Peki, insanlar size nasıl ulaşsın?

Doktor İlker Solmaz. 0532 301 37 39. Randevu telefonum. Bu telefon ile çok rahat ulaşabilirler.

Başka söylemek istedikleriniz var mı?

2008-2009 yıllarında Google’a Proloterapi yazdığımda tek bir isim bile yoktu. Fakat şimdi yazdığımızda bir sürü isim var. Gittikleri, gidecekleri hekimin bu yöntemin eğitimini alıp almadıklarını tüm hastaların iyi değerlendirmesi gerekir. Çünkü tecrübesiz ellerde gerçekten yan etkisi büyük olan bir tedavi yöntemi. Evladım gibi gördüğüm Türkiye’de ilk defa benim tarafımdan başlatılan bu yöntemin adının kötüye çıkartılmasını da istemeyen bir hekimim. Mücadelem de onun için. Azerbaycan’da da ilk ben başladım. Orda da kimse bilmiyor. Aynı zamanda dünyanın dört bir yanında kimse bilmiyor. Bilinmeyen yerlere ulaşmayı düşünüyorum. 
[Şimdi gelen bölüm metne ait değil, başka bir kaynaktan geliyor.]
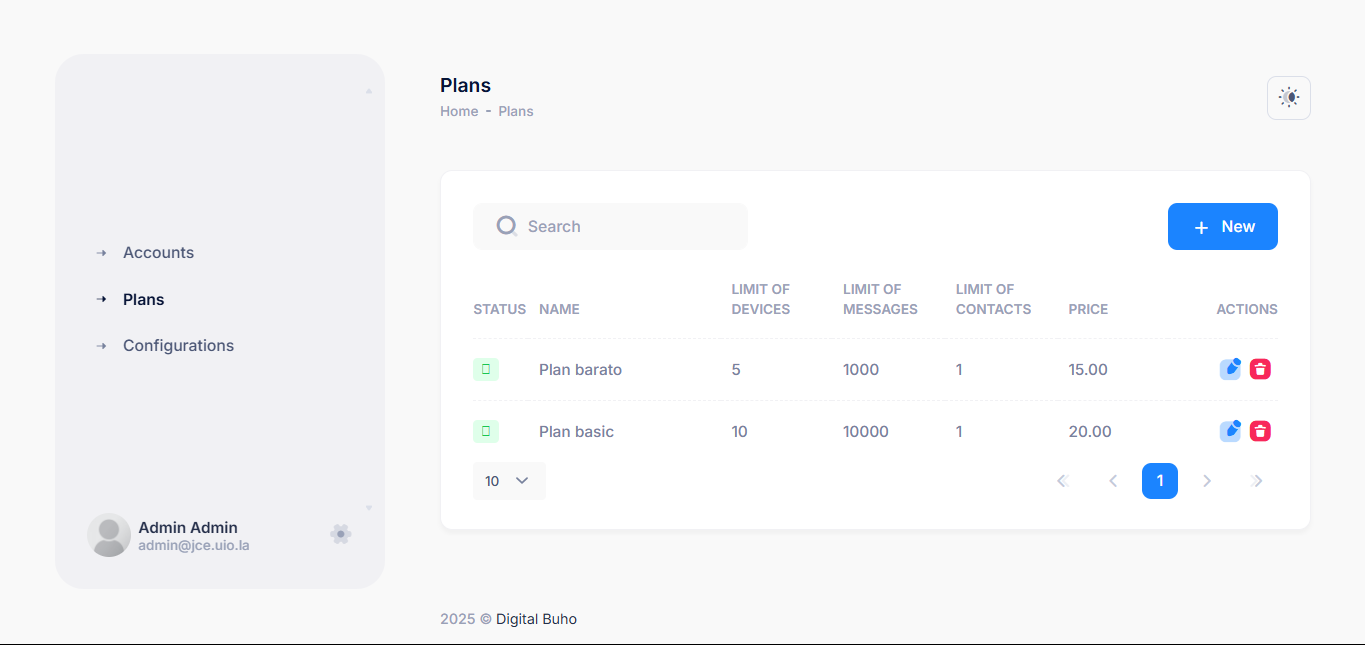The height and width of the screenshot is (645, 1365).
Task: Click Plan basic's green status icon
Action: point(486,431)
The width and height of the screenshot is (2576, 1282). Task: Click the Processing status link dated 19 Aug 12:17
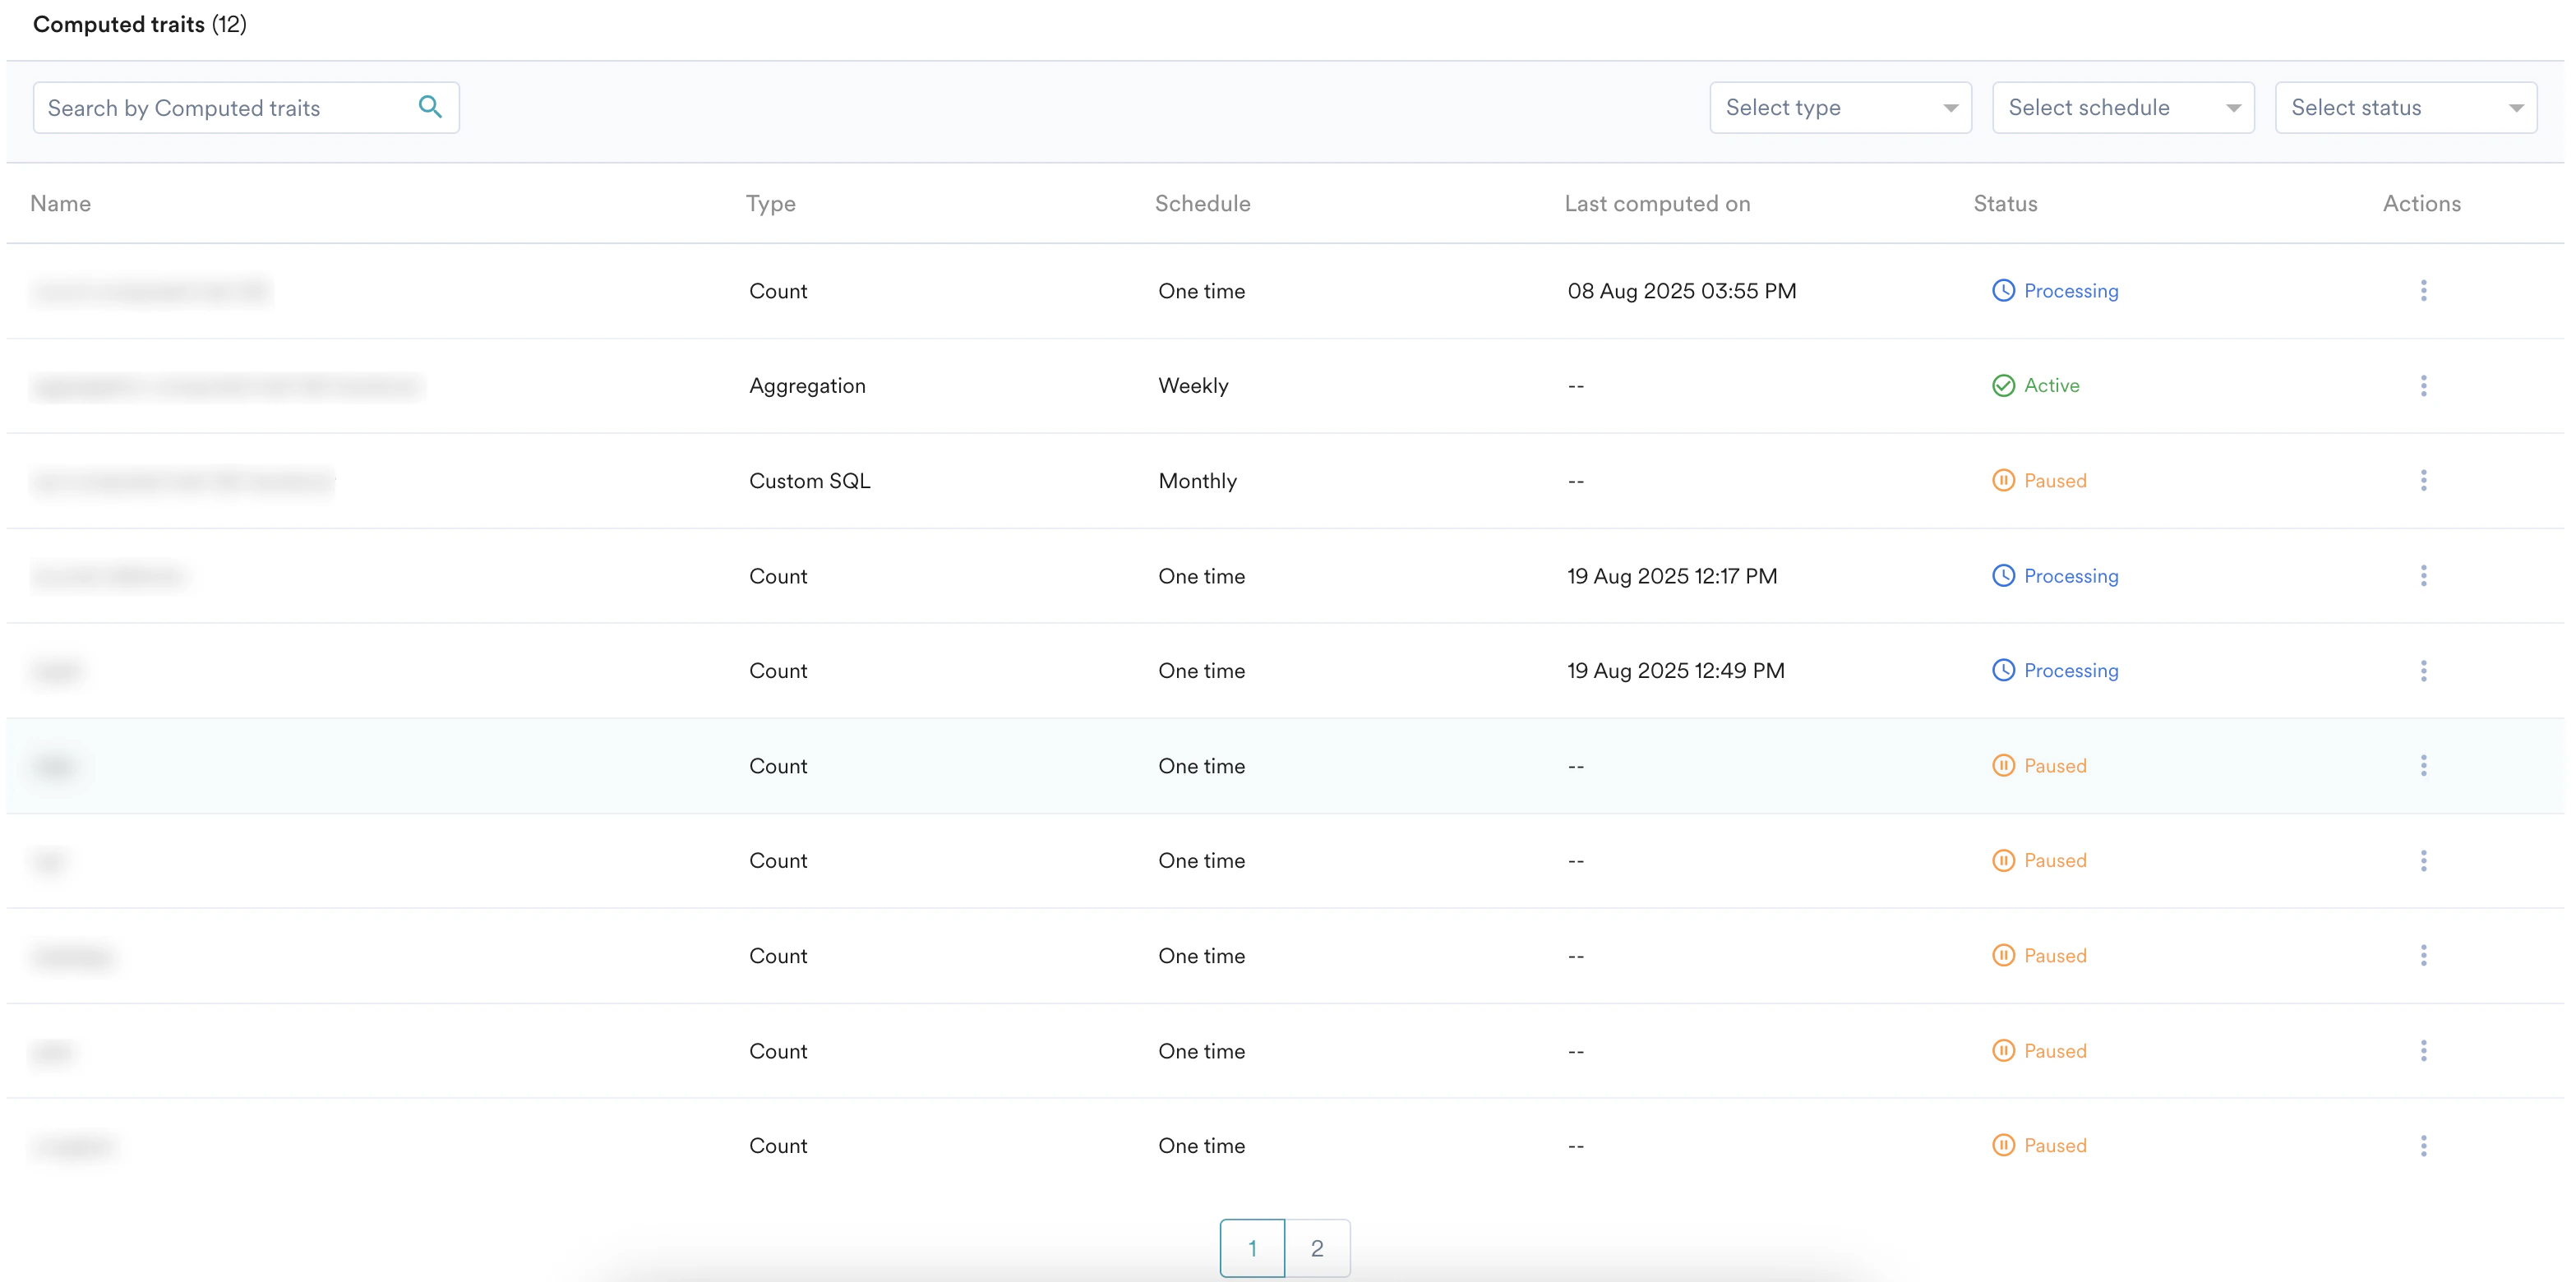coord(2070,575)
Sizin keşfiniz mi bu yöntem?

Hayır, benim keşfim değil. 1930’lardan beri Amerika’da uygulanan bir yöntem. Edindiğim tecrübeler ile kattığım modifikasyonlar var yönteme zaten bu da yurtdışında ki hekimlerin ilgisini çekti. Onlarla toplantılar düzenliyoruz. Bilgi paylaşımını yapıyoruz. Herkese ağrısız günler dilerim.